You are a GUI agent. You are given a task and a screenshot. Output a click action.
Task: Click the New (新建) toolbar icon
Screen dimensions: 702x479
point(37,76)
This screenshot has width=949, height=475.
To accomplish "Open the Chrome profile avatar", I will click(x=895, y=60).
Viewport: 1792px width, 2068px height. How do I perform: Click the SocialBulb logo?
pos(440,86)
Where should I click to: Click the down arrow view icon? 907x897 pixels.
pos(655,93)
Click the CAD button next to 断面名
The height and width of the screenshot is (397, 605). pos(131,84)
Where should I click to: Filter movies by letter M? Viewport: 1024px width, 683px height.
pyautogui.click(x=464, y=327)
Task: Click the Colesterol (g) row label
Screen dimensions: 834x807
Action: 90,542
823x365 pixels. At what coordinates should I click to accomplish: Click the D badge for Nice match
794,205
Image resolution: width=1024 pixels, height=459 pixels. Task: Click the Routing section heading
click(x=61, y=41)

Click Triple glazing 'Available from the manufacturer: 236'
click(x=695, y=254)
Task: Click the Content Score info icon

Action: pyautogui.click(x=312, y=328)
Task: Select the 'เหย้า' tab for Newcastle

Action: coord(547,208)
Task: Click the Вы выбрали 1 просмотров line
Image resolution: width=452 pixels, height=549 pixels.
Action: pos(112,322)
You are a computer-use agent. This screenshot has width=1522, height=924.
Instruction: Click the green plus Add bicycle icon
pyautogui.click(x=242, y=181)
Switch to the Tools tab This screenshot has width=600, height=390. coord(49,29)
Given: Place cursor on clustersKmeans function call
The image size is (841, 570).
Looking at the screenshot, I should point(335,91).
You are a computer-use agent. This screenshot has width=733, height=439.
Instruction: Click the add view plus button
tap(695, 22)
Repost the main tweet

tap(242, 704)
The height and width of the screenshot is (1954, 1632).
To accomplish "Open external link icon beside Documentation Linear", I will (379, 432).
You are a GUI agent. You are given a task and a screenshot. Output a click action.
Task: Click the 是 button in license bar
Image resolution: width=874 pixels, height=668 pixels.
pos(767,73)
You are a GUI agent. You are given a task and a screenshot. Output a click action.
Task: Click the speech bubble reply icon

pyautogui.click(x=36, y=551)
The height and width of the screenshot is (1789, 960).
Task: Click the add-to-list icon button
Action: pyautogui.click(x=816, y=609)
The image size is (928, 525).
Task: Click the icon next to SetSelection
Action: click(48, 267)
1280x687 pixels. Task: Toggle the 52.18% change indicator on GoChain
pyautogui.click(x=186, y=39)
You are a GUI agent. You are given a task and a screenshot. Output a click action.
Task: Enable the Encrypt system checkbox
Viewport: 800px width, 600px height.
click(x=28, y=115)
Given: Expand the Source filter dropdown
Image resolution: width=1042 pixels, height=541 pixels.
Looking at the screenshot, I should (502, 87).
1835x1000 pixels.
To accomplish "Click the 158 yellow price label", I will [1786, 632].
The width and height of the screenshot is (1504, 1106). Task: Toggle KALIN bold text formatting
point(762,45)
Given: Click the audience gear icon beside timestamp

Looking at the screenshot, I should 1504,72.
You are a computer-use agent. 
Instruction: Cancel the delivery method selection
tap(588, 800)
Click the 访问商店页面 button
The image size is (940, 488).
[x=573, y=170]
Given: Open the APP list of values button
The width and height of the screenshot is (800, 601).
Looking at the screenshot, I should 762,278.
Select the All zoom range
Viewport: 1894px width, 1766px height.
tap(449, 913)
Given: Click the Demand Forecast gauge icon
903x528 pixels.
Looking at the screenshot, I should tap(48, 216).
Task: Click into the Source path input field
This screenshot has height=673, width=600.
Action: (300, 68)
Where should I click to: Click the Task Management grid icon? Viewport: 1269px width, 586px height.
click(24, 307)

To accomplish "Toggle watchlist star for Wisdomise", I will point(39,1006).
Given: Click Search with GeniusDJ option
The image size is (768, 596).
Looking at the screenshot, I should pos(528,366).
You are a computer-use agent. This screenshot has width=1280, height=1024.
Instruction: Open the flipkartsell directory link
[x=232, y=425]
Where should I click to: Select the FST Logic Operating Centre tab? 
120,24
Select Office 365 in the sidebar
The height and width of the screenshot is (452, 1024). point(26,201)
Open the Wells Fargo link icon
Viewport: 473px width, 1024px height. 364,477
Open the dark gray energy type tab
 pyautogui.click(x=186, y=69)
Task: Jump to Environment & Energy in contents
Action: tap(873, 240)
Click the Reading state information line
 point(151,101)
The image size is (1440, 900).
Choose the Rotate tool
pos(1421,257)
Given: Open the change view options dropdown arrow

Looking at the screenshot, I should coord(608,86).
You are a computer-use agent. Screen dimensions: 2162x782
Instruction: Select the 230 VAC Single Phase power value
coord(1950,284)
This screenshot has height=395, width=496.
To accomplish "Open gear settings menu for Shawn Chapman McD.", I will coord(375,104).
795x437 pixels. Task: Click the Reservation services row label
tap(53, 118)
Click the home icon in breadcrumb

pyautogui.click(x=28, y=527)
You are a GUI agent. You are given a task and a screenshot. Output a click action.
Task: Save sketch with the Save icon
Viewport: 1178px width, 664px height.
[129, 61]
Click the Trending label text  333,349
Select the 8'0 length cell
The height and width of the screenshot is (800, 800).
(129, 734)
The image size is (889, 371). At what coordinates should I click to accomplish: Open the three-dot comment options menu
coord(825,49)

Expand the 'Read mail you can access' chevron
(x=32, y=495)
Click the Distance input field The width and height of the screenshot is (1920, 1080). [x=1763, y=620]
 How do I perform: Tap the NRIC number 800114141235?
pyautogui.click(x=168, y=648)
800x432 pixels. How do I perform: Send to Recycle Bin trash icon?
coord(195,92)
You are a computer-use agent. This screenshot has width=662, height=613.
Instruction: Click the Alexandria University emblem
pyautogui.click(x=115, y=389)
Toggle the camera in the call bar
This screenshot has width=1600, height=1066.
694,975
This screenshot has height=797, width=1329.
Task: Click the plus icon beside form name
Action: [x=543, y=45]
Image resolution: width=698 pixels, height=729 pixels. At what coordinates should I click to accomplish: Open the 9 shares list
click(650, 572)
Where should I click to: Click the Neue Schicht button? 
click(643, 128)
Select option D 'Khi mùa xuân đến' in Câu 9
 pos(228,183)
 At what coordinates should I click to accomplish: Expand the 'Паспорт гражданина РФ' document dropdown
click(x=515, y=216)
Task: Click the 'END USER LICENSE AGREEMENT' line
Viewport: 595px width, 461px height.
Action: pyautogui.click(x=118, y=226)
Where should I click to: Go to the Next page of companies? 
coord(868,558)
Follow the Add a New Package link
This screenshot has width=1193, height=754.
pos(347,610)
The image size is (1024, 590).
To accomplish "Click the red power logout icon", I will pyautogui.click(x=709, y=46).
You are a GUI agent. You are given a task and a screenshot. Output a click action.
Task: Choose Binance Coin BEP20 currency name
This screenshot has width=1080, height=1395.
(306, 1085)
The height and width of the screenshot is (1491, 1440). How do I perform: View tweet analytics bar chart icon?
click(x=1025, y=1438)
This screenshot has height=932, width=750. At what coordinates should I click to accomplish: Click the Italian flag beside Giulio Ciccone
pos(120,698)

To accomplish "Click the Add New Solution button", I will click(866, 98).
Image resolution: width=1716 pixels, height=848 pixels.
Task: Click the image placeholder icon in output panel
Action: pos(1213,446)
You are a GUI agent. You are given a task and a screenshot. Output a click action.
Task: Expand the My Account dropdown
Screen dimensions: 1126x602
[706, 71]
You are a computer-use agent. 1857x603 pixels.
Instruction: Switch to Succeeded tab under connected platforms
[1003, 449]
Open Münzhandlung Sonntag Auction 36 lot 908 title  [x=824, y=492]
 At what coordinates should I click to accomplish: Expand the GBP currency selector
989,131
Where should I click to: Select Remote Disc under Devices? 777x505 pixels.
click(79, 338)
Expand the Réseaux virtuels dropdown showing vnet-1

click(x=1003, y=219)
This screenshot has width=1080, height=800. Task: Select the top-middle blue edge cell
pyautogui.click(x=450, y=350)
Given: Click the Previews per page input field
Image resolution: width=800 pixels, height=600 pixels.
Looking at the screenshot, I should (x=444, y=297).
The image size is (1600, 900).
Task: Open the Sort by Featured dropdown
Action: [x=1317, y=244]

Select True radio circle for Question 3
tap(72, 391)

————

WHAT IS EXPECTED -> Copy out each line of the records where the word "field" appears.

WRITTEN SOLUTION ->
Task: Click into the Source path input field
Click the Distance input field The width and height of the screenshot is (1920, 1080). [x=1763, y=620]
Given: Click the Previews per page input field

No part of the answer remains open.